### [Zu lösende Aufgaben]
1 > Wie lautet der Satz „So richteten sie ihre Aufmerksamkeit ins Studio.“ aus dem Text über das Album „Revolver“ auf Englisch?
2 > Können Sie aus dem Text über das Album „Revolver“ die Stelle von „Mitte der 1960er“ bis einschließlich „zu Höchstform auf.“ wortgetreu abschreiben?
╭─ Auszug
White Album? Sgt. Pepper? Abbey Road? Welches Album zeigt uns die Beatles auf ihrem kreativen Zenit? Revolver natürlich! Und dieses Album erscheint dieser Tage in einer 5CDs umfassenden Super Deluxe Version, zusammengestellt und neu gemastert von Giles Martin.

Mitte der 1960er Jahre war es den Beatles genug mit Beatlemania um die lustigen Pilzköpfe und dem Geschrei an ihren Konzerten. Sie erachteten gerade Bühnenauftritte als mittlerweile sinnlos, da die damalige Lautsprechertechnik gegen zehntausende, ohrenbetäubend durchdrehende Fans keinen Stich hatte. So richteten sie ihre Aufmerksamkeit ins Studio. Aus den ewig lächelnden, allgegenwärtigen Liebesliederlieferanten wurde ein Quartett ernsthafter Studiotüftler. Oder Quintett, denn ihr Produzent George Martin lief mit zu Höchstform auf.

Gewiss, bereits  im Jahre zuvor war auf „Rubber Soul“ eine Abkehr von unverbindlichen, netten, charmanten Popsongs auszumachen. Doch 1966 war das Jahr der Zäsur. Zwar klingen „Sgt Pepper’s Lonely Hearts Club Band“ opulenter, das weisse Album ausufernder und „Abbey Road“ abgeklärter, doch brauchte es erst „Revolver“ als Neustart, um ihr vielgelobtes Spätwerk zu verwirklichen. Statt wie früher an einem Nachmittag vor einem Mikrofon alle Songs für eine Platte rauszuhauen, nahmen sie sich eine bis dato unerhörte Studiozeit von vier Monaten.
╰─
╭─ Datenteil
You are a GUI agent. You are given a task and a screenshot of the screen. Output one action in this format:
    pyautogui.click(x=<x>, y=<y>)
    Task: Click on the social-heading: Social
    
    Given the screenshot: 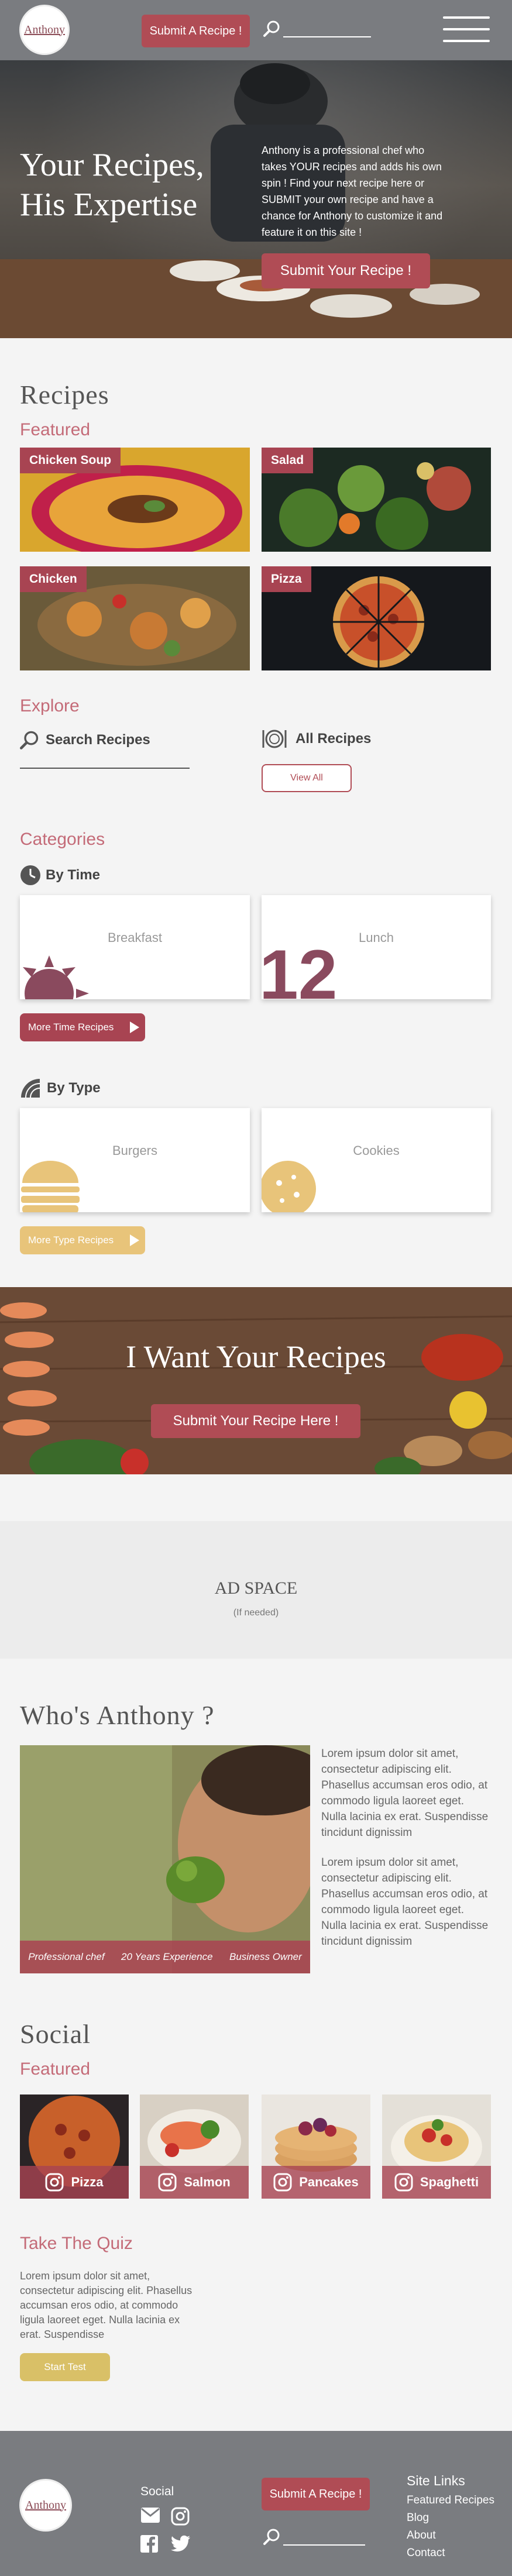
╰─
### [Gelöste Aufgaben]
1 > So they turned their attention to the studio.

2 >
Mitte der 1960er Jahre war es den Beatles genug mit Beatlemania um die lustigen Pilzköpfe und dem Geschrei an ihren Konzerten. Sie erachteten gerade Bühnenauftritte als mittlerweile sinnlos, da die damalige Lautsprechertechnik gegen zehntausende, ohrenbetäubend durchdrehende Fans keinen Stich hatte. So richteten sie ihre Aufmerksamkeit ins Studio. Aus den ewig lächelnden, allgegenwärtigen Liebesliederlieferanten wurde ein Quartett ernsthafter Studiotüftler. Oder Quintett, denn ihr Produzent George Martin lief mit zu Höchstform auf.